**WRITTEN REQUEST**
Write out the part of the IMO Shortlist 2022 geometry problem text from "Let \(P\) and" to "TBC\) (by c.c.c).".

**TEXT EXCERPT**
□ □ □ □ □
Problem Geometry 1 in IMOSL 2022
G1. Let \(ABCDE\) be a convex pentagon such that \(BC=DE\). Suppose there exists a point \(T\) inside the pentagon satisfying \(TB=TD, TC=TE, \angleTBA=\angleAET\).
Let \(P\) and \(Q\) be the intersections of \(CD\) and \(CT\) with \(AB\), respectively. Let \(R\) and \(S\) be the intersections of \(CD\) and \(DT\) with \(AE\), respectively.
Suppose that \(P, B, A, Q\) and \(R, E, A, S\) are collinear in that order. Prove that \(P, S, Q, R\) are concyclic.
Proof. (bmathnguyen)
First, let’s exploit the given equalities in the problem: \(TB=TD, TE=TC, BC=ED\).\
We see that \(\triangle TDE = \triangle TBC\) (by c.c.c).
From (*) we deduce \(\angle ETD=\angle BTC \Rightarrow \triangle ETC=\triangle BTD \Rightarrow \angle ECV=\angle UDB\) (as both triangles \(\triangle ETC\) and \(\triangle BTD\) are isosceles at \(T\)).
From the problem statement: \(\angle TEA=\angle TBA\), to combine with \(\angle TEC=\angle TBD\) and \(\angle ECT=\angle TDB\) as just shown, we introduce points \(U\) and \(V\).
Let \(U\) be the intersection of \(DT\) and \(AB\), and \(V\) be the intersection of \(CT\) and \(AE\).
Then, \(\triangle CEV \sim \triangle DBU\) (by g.g) with \(\angle E=\angle B\) and \(\angle C=\angle D\).
From (**) we obtain \(\angle QVA=\angle SUA\), thus quadrilateral \(UVQS\) is cyclic.\
Now, to prove that quadrilateral \(PRQS\) is cyclic, it is enough to show that \(UV\) is parallel to \(PR\). This is the moment to apply Thales’ theorem.\
We will prove:
\[\frac{PU}{PA} = \frac{RV}{RA}\]We have
\[VT = \frac{PU}{PB} \cdot \frac{PB}{PA} = \frac{DU}{DB} \cdot \frac{\sin CDT}{\sin CDB} \cdot \frac{CB}{CA} \cdot \frac{\sin DCB}{\sin DCA}\]We also have
\[VP = \frac{RV}{RE} \cdot \frac{RE}{RA} = \frac{CV}{CE} \cdot \frac{\sin DCK}{\sin DCE} \cdot \frac{DE}{DA} \cdot \frac{\sin CDE}{\sin ADC}\]We just need to prove:
\[\frac{DU}{DB} \cdot \frac{CB}{CA} \cdot \frac{CE}{CV} \cdot \frac{DA}{DE} = \frac{\sin DCT}{\sin CDT} \cdot \frac{\sin CDB}{\sin DCB} \cdot \frac{\sin DCA}{\sin ADC} \cdot \frac{\sin CDE}{\sin DCE}\]This is equivalent to:
\[\frac{DU}{DB} \cdot \frac{CB}{CA} \cdot \frac{CE}{CV} \cdot \frac{DA}{DE} = \frac{TD}{TC} \cdot \frac{BC}{BD} \cdot \frac{DA}{AC} \cdot \frac{DA}{AC} \cdot \frac{EC}{ED}\]This simplifies to:
\[\frac{DU}{CV} = \frac{TD}{TC}\]The last equality holds true because from (**), and the fact that triangles \(\triangle TEC\) and \(\triangle TDB\) are isosceles, we have:
\[\frac{DU}{CV} = \frac{DB}{CE} = \frac{TD}{TC}\]
□ □ □ □ □
**INFORMATION SUPPLIED**
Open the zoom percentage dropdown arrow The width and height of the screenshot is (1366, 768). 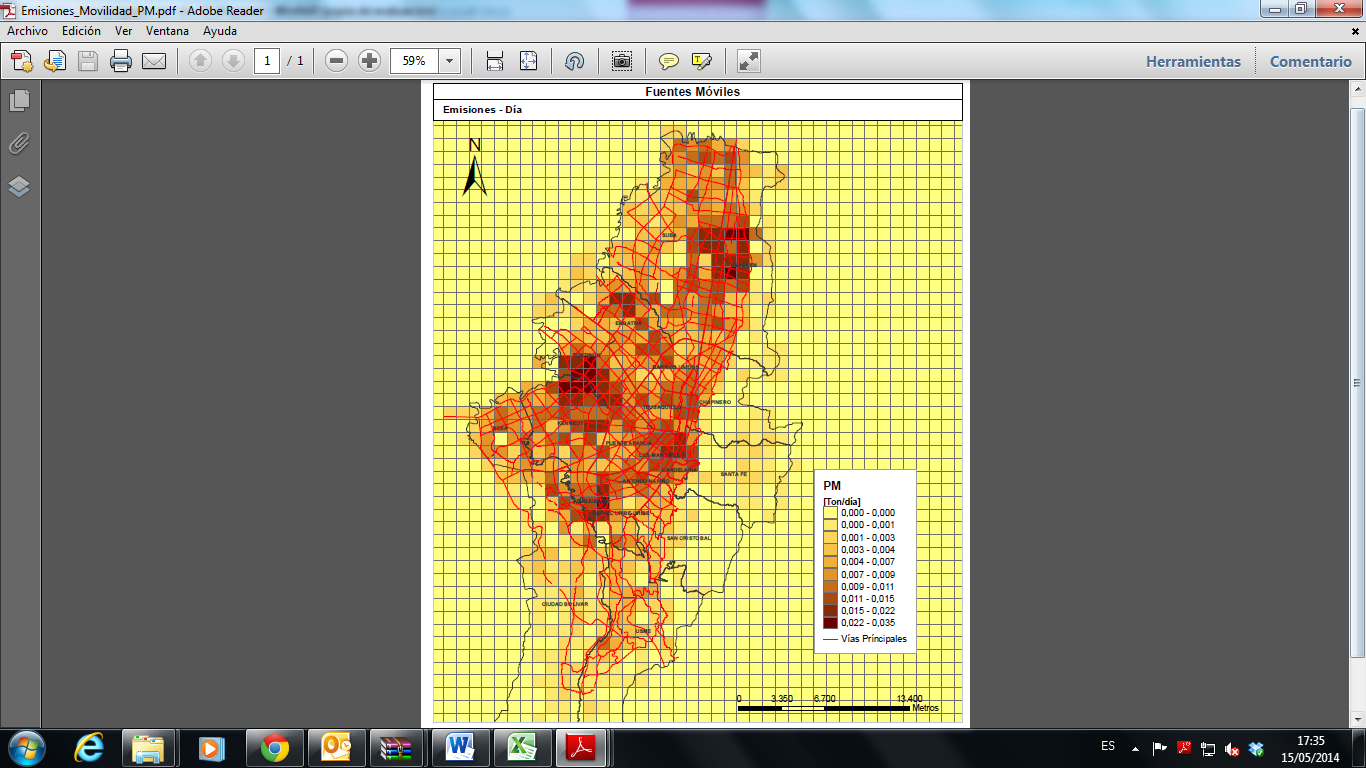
□ □ □ □ □
**FULL SOLUTION**
Let \(P\) and \(Q\) be the intersections of \(CD\) and \(CT\) with \(AB\), respectively. Let \(R\) and \(S\) be the intersections of \(CD\) and \(DT\) with \(AE\), respectively.
Suppose that \(P, B, A, Q\) and \(R, E, A, S\) are collinear in that order. Prove that \(P, S, Q, R\) are concyclic.
Proof. (bmathnguyen)
First, let’s exploit the given equalities in the problem: \(TB=TD, TE=TC, BC=ED\).\
We see that \(\triangle TDE = \triangle TBC\) (by c.c.c).